HMS Frolic was a 10-gun built for the Royal Navy during the 1810s. She was converted into a packet ship in 1823 and was sold in 1838.

==Description==
The Cherokee-class brig-sloops were designed by Henry Peake, they were nicknamed 'coffin brigs' for the large number that either wrecked or foundered in service, but modern analysis has not revealed any obvious design faults. They were probably sailed beyond their capabilities by inexperienced captains tasked to perform arduous and risky duties. Whatever their faults, they were nimble; quick to change tack and, with a smaller crew, more economical to run. Frolic displaced 297 LT and measured 90 ft 1 in long at the gundeck. She had a beam of 24 ft 8 in, a depth of hold of 11 ft, a deep draught of 9 ft 10 in and a tonnage of 23519/94 tons burthen. The ships had a complement of 52 men when fully manned, but only 33 as a packet ship. The armament of the Cherokee class consisted of ten muzzle-loading, smoothbore guns: eight 18 lb carronades and two 6 lb guns positioned in the bow for use as chase guns.

==Construction and career==
Frolic was ordered on 13 June 1817 and laid down in June 1818 at Pembroke Dockyard. The ship was launched on 10 June 1820 and was fitted out from March to 3 August 1820 in ordinary at Plymouth Dockyard. She was converted into a packet ship from March to 15 June 1823 and commissioned the following month.

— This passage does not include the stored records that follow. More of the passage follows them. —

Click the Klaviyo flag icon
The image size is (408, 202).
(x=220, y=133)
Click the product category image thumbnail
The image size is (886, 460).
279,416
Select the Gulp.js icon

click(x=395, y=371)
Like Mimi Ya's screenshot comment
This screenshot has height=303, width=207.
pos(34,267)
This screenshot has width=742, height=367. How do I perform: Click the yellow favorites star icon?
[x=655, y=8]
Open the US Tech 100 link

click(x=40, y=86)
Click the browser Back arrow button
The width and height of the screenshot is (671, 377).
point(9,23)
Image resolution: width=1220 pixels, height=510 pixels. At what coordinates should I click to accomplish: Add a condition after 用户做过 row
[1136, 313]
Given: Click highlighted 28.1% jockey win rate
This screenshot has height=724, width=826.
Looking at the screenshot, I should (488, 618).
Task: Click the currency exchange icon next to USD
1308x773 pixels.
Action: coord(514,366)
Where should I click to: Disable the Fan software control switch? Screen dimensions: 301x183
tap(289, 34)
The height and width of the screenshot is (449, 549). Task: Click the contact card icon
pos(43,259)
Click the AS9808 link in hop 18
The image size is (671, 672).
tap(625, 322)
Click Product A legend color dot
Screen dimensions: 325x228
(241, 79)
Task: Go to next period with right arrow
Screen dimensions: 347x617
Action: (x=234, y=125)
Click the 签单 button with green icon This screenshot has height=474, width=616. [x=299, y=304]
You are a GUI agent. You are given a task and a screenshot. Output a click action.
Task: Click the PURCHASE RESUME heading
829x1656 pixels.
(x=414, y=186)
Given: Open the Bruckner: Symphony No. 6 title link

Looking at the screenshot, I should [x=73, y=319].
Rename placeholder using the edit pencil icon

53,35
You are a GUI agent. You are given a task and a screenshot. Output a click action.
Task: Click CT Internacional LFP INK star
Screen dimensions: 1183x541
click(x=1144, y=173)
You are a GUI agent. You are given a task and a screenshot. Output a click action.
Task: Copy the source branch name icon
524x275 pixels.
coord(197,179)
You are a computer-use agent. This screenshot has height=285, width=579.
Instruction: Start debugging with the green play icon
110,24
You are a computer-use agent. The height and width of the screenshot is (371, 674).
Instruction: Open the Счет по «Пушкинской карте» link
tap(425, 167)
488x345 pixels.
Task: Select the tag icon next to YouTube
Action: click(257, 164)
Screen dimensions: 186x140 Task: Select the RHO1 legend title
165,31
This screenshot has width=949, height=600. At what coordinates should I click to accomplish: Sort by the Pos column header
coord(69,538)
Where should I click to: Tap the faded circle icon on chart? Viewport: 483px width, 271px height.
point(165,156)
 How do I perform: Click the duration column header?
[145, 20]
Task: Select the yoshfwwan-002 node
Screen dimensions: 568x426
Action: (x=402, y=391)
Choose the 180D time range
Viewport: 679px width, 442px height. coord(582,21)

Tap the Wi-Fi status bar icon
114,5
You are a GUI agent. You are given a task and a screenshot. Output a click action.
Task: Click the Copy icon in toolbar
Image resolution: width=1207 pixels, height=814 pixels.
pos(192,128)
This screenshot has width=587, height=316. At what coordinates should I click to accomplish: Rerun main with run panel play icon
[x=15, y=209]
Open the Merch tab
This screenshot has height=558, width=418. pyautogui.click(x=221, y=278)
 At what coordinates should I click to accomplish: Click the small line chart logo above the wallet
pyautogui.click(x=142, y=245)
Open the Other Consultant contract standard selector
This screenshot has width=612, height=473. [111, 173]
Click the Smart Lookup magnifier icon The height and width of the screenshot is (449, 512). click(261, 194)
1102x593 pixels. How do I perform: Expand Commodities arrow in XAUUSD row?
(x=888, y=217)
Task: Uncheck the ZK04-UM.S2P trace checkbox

Frolic was assigned to the Falmouth packet service until she was paid off on 25 November 1832. The ship was sold out of service on 16 August 1838.

==Bibliography==
- Gardiner, Robert (2011). "Warships of the Napoleonic Era: Design, Development and Deployment"
- Knight, Roger (2022). "Convoys - Britain's Struggle Against Napoleonic Europe and America"
- Winfield, Rif (2014). "British Warships in the Age of Sail 1817–1863: Design, Construction, Careers and Fates"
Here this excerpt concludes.